=== Begin Enclosure ===

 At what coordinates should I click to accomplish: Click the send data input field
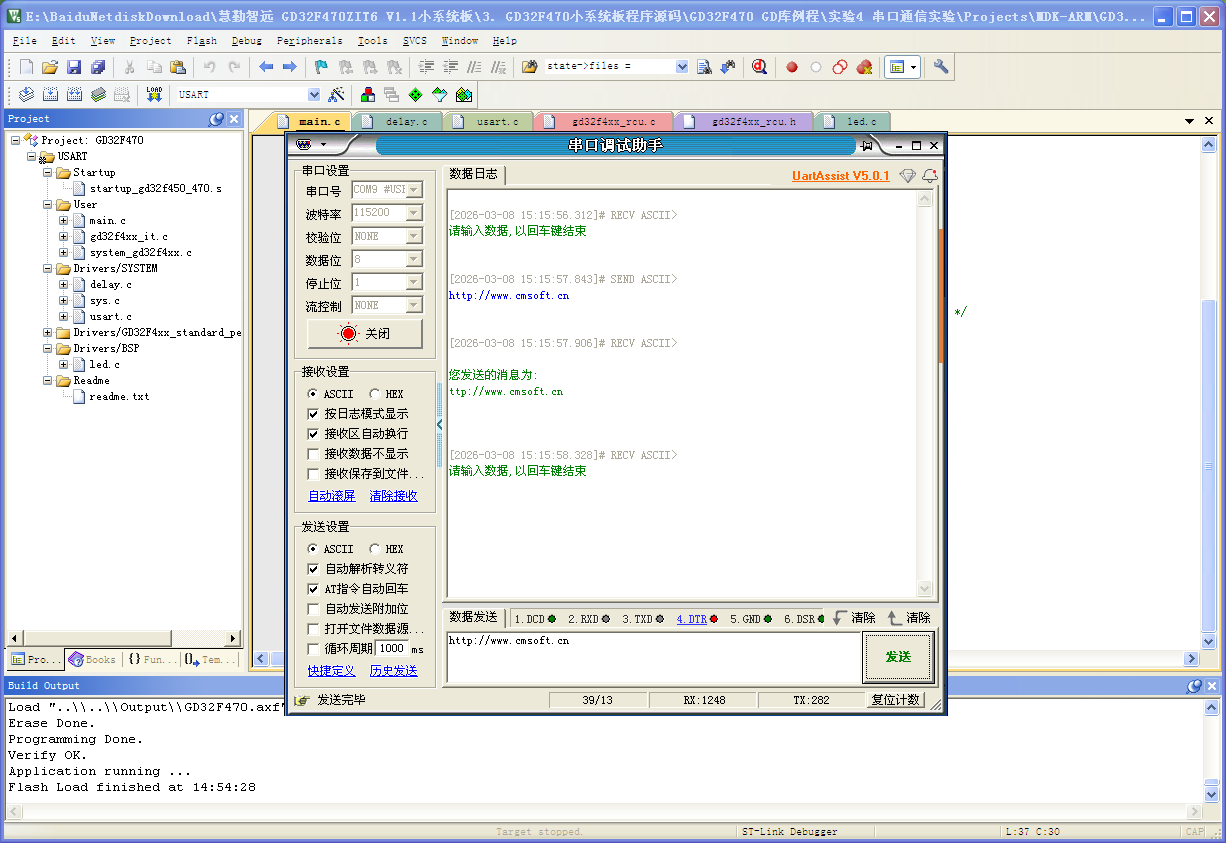[652, 657]
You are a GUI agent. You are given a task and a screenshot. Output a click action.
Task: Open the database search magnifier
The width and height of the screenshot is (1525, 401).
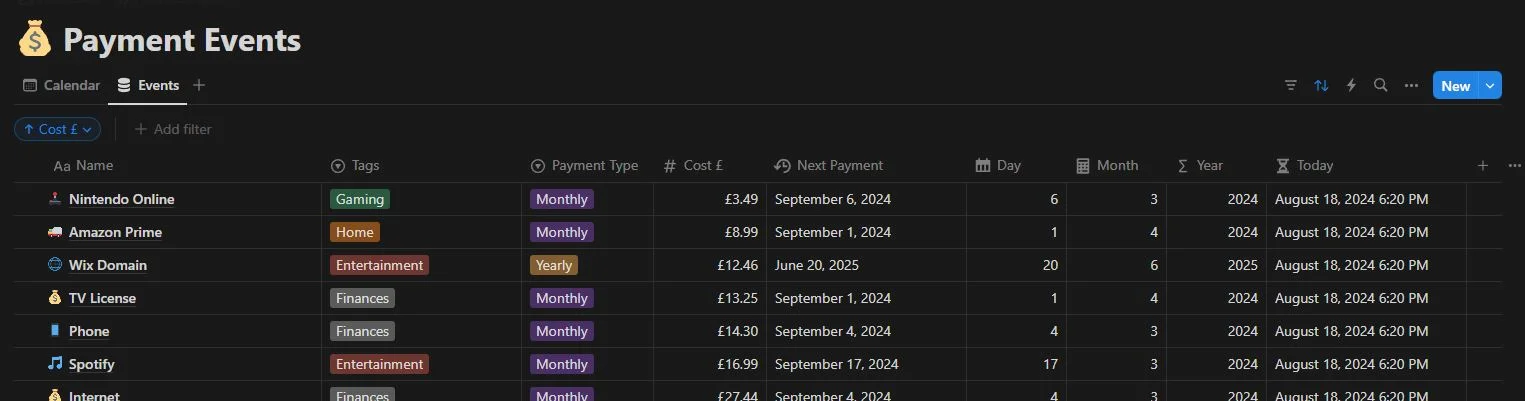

=== End Enclosure ===

### WHAT YOU SHOULD DO
Nothing but a number is expected: how many lines in the data above hold the word "screenshot".

### RESULT
2